Genetic structure analyses
Using Nei’s genetic distance, a UPGMA dendrogram, derived from a genetic tri-square matrix obtained in GenAIEx, was constructed using MEGA X (Kumar et al. 2018). This was performed to obtain a visual representation of the genetic relationship amongst Laf isolates included in this study. A principal coordinate analysis (PCoA) analysis was performed in GenAIEx to further determine the genetic diversity and genetic distance of Laf populations from South Africa. To validate the results obtained from UPGMA and PCoA analysis, a Bayesian modelling analysis using STRUCTURE 2.3.1 (Pritchard et al. 2000) was performed in which the number of clusters (K) was determined by running 100 independent runs of K = 1–10. A burn-in period of 25,000 and a run length of 50,000 was set for each run. The results from STRUCTURE were assessed in STRUCTURE harvester (http://taylor0.biology.ucla.edu/structureHarvester/).
Results
All 167 samples tested positive for Laf senso stricto with none appearing to contain LafCl bv. citrus, which was previously found to infect citrus in Eastern Africa (Roberts et al. 2017), following end-point PCR using the omp primers designed by Roberts et al. (2017). In total, 50 primer sets for the amplification of microsatellite loci were designed and tested for polymorphisms. Of these, only five detected polymorphisms, of which four were able to amplify their intended target for all Laf-positive samples included in initial screening. The sequences of these polymorphic primer sets are listed in Table 1.
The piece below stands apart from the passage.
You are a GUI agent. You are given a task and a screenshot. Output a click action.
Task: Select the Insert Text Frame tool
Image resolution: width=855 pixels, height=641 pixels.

For the four loci assessed by fragment analysis, the number of alleles ranged from 2 to 8 and the haploid genetic diversity from 0.053 to 0.802 (Table 1). When the genetic diversity per province was determined, the highest genetic diversity was observed in the Western Cape (0.442), whereas the lowest diversity was observed in Limpopo (0.399) (Table 2).
UPGMA analyses revealed the presence of 29 distinct Laf haplotypes being present in South Africa (Fig. 1). Sixteen of these observed haplotypes contain multiple Laf isolates found in different provinces and citrus types and 13 haplotypes consist of only a single Laf isolate. This analysis further demonstrated the presence of two major genetic Laf populations (denoted as Group I and Group II), with a collective of 163 Laf isolates included in this study being represented within these two groups. The four remaining isolates (4/167) grouped outside of these two clusters in a potential third and fourth genetic population. However, further sampling will be required to justify the existence of these clusters.
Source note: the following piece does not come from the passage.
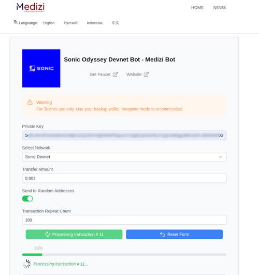This screenshot has height=275, width=259.
Task: Switch language to English
Action: [x=49, y=23]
STRUCTURE analysis indicated that the number of genetic groups was two (K = 2) (Fig. S1), further demonstrating the need for future sampling to include samples from areas not represented within this study such as KwaZulu-Natal, the Southern Cape (i.e Knysna) and Gauteng.
Within the two major Laf genetic populations (i.e. Group I and Group II) Group I is primarily composed of Laf isolates found in the northern provinces, i.e. North West, Limpopo and Mpumalanga. Group II, however, contains most of the Laf isolates from the Western Cape (22/27) included in this study, isolates from Mpumalanga and North West and only a single isolate from Limpopo (Fig. 2). When assessed by citrus type, Laf isolated from Lemon mainly fell within Group II (20 of 23 lemon isolates included), and Laf isolated from sweet orange mainly clustered in Group I (100 of 120 isolates). Of the soft citrus Laf isolates, 10/16 isolates clustered with Group II haplotypes whereas all three Laf isolates from grapefruit clustered in Group I. These two citrus types are however underrepresented within the current study, and therefore further studies are needed to conclusively determine whether host selection plays a role in shaping Laf populations.
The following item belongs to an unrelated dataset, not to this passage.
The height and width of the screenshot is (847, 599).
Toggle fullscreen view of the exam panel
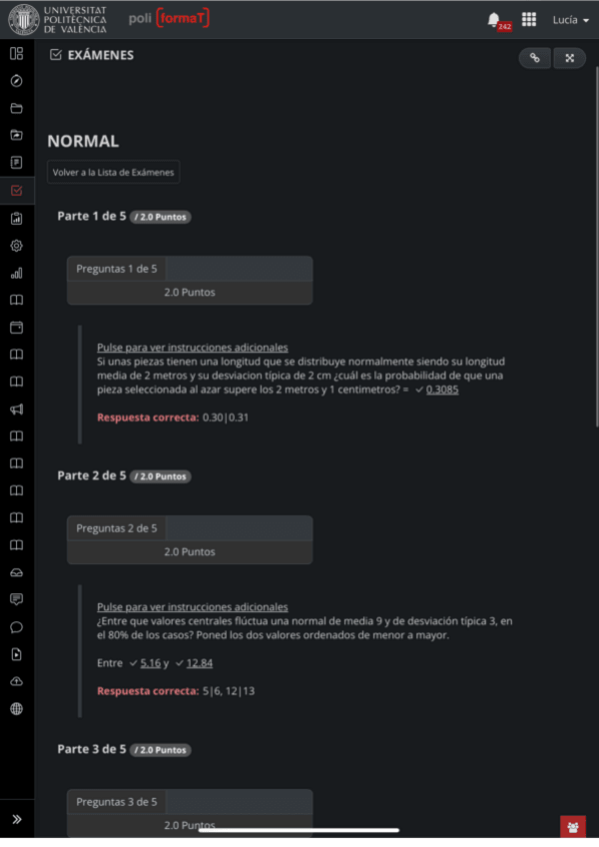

PCoA analysis supported the presence of the 29 distinct Laf haplotypes in South Africa. Isolates from Limpopo, North West and Mpumalanga (orange squares, blue diamonds and yellow crosses on Fig. 3), were shown to be made up of a number of single haplotypes, mainly obtained from sweet orange, which are not shared by other provinces. Interestingly, a number of isolates from Mpumalanga and the Western Cape (Yellow crosses and grey triangles on Fig. 3) grouped together, suggesting that these haplotypes are either shared amongst these two provinces or closely related.
Principal coordinate analysis (PCoA) performed on clonal corrected dataset, representing the genetic distance and diversity of Laf populations in South Africa across different provinces and citrus types. Blue : North West isolates, Orange
: Limpopo isolates, Yellow
: Mpumalanga isolates, Grey
: Western Cape isolates
Discussion
The haploid genetic diversity for Laf populations in South Africa was shown to be 0.480, which is unexpectedly high, considering that Las populations from China and India have haploid genetic diversities of 0.342 and 0.360, respectively (Islam et al. 2012). Additionally, two distinct genetic groups containing a collective 25 haplotypes could be distinguished, with an additional four haplotypes being assigned to a potential third and fourth genetic group.
Microsatellite repeats are known to be influenced by environmental conditions (Zhou et al. 2014) and therefore it is not surprising that the two major genetic groups of Laf as described in this study were dominantly formed based on the geographical locality of the isolates studied. Group I is dominated by Laf isolates from the Northern provinces (i.e Limpopo, North West and Mpumalanga) whereas group II mainly contained Laf isolates from the Western Cape. Of these four provinces represented, the Western Cape is separated from the three aforementioned Northern provinces by both physical barriers and climatic conditions. The Western Cape comprises of a mountainous landscape, isolated from other citrus producing regions represented in this study, to the North by the arid landscape of the Northern Cape. Laf has not yet been identified to the east of the Western Cape, in the Eastern Cape, which potentially forms a bridge for the movement of Laf populations by its triozid vector to the eastern coastal production areas, therefore further isolating Laf in the Western Cape. Additionally, this province has a Mediterranean climate with a winter rainfall season, whereas Limpopo, Mpumalanga and the North West are all in the temperate climatic zones and receive rain during the summer months. The formation of Laf populations based on geographical locality, further supports the findings by Schwarz (1972), suggesting that different Laf populations have varying transmission rates when graft inoculated onto citrus. This would however require further studies to determine whether these populations are transmitted by different rates under controlled conditions.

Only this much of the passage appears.